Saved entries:
----
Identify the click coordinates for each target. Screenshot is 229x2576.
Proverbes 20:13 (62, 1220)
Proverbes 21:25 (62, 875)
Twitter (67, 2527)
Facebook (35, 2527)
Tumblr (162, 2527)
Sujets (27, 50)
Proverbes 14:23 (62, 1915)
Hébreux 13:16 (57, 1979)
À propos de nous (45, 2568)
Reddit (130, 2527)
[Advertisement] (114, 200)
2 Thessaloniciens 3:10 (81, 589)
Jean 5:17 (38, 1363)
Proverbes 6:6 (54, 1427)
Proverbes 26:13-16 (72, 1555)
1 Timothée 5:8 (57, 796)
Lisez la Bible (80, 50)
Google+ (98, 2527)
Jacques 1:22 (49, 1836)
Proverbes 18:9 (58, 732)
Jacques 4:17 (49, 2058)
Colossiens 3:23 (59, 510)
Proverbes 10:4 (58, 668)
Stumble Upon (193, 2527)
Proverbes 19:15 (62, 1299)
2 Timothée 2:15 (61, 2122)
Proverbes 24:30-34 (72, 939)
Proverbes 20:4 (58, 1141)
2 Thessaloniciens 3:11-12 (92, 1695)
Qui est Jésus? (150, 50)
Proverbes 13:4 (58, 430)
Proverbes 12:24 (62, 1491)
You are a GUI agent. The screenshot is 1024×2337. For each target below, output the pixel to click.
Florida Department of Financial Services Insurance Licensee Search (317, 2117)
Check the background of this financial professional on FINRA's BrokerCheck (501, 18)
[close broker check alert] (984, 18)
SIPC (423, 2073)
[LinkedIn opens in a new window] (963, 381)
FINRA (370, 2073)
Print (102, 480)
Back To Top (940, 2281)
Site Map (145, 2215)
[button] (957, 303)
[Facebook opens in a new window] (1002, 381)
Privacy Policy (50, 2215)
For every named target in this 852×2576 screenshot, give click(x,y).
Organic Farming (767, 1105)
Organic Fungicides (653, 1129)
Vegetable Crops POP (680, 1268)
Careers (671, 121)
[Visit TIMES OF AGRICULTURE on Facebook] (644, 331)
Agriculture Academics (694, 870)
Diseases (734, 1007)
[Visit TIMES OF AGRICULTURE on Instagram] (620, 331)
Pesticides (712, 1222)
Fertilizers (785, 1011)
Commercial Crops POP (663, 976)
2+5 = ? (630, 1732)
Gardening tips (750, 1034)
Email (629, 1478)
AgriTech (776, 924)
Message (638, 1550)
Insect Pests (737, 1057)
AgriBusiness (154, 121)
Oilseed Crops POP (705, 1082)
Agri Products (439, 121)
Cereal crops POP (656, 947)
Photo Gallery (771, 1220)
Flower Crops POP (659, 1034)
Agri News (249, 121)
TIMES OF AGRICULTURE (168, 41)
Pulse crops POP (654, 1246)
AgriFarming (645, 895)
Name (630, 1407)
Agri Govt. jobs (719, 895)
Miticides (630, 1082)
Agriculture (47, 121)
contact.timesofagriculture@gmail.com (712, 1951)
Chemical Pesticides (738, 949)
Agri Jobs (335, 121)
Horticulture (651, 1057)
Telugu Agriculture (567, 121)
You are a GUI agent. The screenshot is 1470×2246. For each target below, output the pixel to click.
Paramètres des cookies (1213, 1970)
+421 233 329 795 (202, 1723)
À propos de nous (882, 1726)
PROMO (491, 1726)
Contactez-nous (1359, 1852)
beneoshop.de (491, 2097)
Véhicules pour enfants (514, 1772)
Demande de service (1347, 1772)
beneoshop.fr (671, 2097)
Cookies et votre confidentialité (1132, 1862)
----
TRY IT
Which lines above hold the string "pixel"? Please copy all of them.

ANSWER BOX
You are a GUI agent. The screenshot is 1024×2337. For each target below, output the pixel to click.
You are a GUI agent. The screenshot is 1470×2246. For each target below, output the pixel to click.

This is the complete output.